## Task to complete
Precisely the lines from the one with "Image resolution: width=1811" through the end of the data, both included, must make up the response, each restated word for word.

——————————

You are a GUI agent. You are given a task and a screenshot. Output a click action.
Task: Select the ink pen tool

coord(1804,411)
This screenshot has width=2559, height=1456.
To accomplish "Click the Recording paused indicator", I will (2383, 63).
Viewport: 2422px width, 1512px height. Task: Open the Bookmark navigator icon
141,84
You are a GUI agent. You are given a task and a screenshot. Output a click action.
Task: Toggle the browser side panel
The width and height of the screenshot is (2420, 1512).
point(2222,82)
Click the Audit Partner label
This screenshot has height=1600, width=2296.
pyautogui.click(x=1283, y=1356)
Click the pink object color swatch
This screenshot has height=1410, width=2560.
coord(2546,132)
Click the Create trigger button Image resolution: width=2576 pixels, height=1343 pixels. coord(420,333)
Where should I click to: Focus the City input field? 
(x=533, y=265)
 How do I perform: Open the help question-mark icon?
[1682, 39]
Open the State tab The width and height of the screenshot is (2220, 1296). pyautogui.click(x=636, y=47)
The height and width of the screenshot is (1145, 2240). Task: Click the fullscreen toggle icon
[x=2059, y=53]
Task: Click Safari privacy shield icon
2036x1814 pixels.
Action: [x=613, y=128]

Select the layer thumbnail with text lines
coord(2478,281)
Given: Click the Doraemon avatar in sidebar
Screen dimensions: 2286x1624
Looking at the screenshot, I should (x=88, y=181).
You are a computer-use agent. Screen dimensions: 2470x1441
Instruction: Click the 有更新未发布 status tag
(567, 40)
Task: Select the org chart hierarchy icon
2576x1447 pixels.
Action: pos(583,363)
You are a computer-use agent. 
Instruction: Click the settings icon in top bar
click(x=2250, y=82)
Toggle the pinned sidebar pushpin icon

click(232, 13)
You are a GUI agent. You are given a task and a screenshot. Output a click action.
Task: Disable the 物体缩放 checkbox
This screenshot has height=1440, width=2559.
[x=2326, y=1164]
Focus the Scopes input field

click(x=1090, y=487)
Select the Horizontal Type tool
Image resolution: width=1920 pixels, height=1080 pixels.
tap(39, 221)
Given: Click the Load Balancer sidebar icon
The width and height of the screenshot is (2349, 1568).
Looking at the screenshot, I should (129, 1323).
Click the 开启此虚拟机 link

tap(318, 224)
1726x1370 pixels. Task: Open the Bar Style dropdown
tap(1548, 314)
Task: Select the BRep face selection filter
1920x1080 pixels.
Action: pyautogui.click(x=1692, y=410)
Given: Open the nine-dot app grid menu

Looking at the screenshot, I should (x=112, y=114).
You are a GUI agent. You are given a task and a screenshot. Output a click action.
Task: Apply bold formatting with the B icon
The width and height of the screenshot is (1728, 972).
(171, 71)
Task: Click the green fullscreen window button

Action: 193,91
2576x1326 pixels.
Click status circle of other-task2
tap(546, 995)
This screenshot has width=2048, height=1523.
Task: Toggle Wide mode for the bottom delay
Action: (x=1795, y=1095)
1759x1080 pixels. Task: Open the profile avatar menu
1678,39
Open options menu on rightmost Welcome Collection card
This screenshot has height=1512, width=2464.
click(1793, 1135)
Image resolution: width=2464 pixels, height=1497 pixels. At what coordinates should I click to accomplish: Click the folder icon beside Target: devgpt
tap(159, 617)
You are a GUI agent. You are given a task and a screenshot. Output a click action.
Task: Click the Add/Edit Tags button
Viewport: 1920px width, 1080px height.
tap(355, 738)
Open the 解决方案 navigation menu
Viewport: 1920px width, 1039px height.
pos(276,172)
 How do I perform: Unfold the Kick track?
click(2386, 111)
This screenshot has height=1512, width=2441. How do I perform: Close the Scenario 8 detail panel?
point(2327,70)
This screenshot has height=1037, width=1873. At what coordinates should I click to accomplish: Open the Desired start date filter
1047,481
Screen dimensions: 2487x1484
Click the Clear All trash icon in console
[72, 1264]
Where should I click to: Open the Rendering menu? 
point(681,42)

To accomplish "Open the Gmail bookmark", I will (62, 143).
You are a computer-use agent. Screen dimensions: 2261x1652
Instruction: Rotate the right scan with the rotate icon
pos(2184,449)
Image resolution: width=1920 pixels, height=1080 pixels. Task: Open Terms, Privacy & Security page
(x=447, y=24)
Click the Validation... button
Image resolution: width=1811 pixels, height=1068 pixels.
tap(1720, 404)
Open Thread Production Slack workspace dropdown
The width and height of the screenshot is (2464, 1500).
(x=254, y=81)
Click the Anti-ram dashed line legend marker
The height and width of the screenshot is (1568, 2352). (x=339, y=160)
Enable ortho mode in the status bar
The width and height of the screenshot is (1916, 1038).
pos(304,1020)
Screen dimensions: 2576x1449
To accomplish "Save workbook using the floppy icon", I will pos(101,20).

——————————

## Result
Image resolution: width=1811 pixels, height=1068 pixels.
tap(1720, 404)
Open Thread Production Slack workspace dropdown
The width and height of the screenshot is (2464, 1500).
(x=254, y=81)
Click the Anti-ram dashed line legend marker
The height and width of the screenshot is (1568, 2352). (x=339, y=160)
Enable ortho mode in the status bar
The width and height of the screenshot is (1916, 1038).
pos(304,1020)
Screen dimensions: 2576x1449
To accomplish "Save workbook using the floppy icon", I will pos(101,20).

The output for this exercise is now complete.